▶ **QUOTED PASSAGE**:
• • • • • • •
Blink-182 in Concert  (also known as The Summer Tour and the Greatest Hits Tour) was the tenth concert tour by American rock band Blink-182 and was the band's first tour since 2004. Bassist/singer Mark Hoppus jokingly referred to the tour  as One Way Ticket to Boneville, a name they got from a fan on a KROQ interview. In 2009, it ranked 32nd on Pollstar's "Top 50 Tours in North America", earning over $25 million.

Background

After tensions among the band members arose in 2004, plans for a spring 2005 tour in North America were scrapped. In early 2005, a confirmed appearance at the Music for Relief benefit concert to be held in Anaheim, California, U.S. was cancelled. On February 22, 2005, guitarist/vocalist Tom DeLonge announced he had quit the band.

The members went their separate ways. DeLonge formed a new band, Angels & Airwaves, which released two albums and a DVD, entitled Start the Machine, chronicling the final days of Blink-182 and the genesis of Angels & Airwaves. Hoppus and Barker formed a new project +44, which released one album in 2006. The new +44 album was still in pre-production.

At the 51st Grammy Awards ceremony on February 8, 2009, all three members of the band appeared onstage for the first time since December 2004. Barker announced the band's reformation, stating that "we used to play music together, and we decided we're going to play music together again", with Hoppus adding, "Blink-182 is back!" A message appearing on the band's website the same day confirmed the reformation and added that the band was in the studio writing and recording a new album and preparing for a world tour. The band also updated their "smiley face" logo to feature six arrows instead of the previous five. After the on-stage announcement many fans began to speculate on Travis Barker's arm being in a sling. An MTV article released on February 10 claimed that Barker had recently undergone surgery to repair "extensive nerve damage", from which a recovery could take up to ten weeks. This would not affect the tour, which started in the summer of 2009.
• • • • • • •
▶ **INFORMATION SHOWN**:

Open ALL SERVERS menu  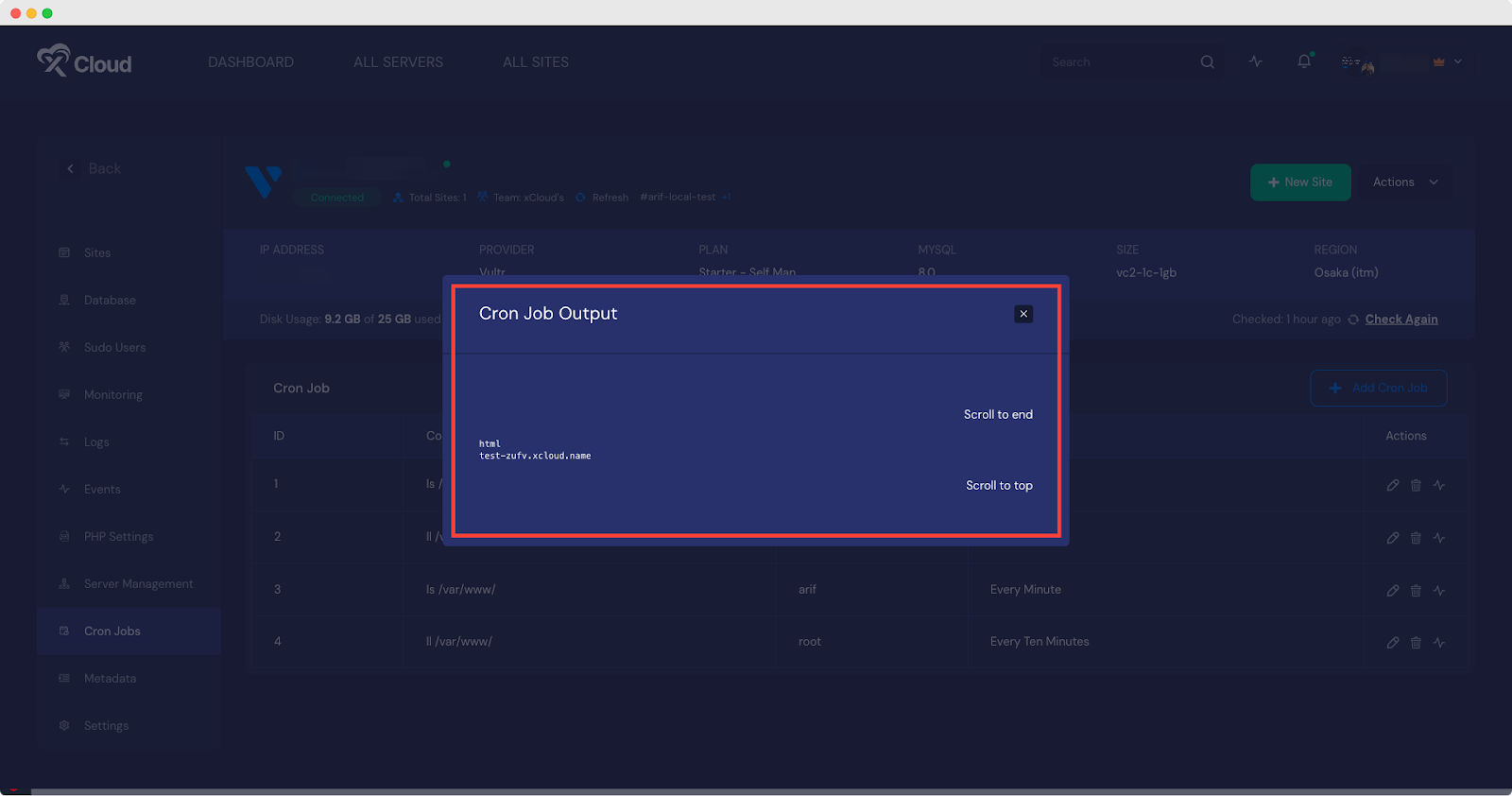point(398,62)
• • • • • • •
▶ **HOW TO COMPLETE THIS TASK**: Name every member of Blink-182 mentioned in the Blink-182 tour text, using the fullest form of each name that the text gives. The lines after the Blink-182 tour text come from a separate source.

▶ **SOLVED EXERCISE**: Mark Hoppus, Tom DeLonge, Travis Barker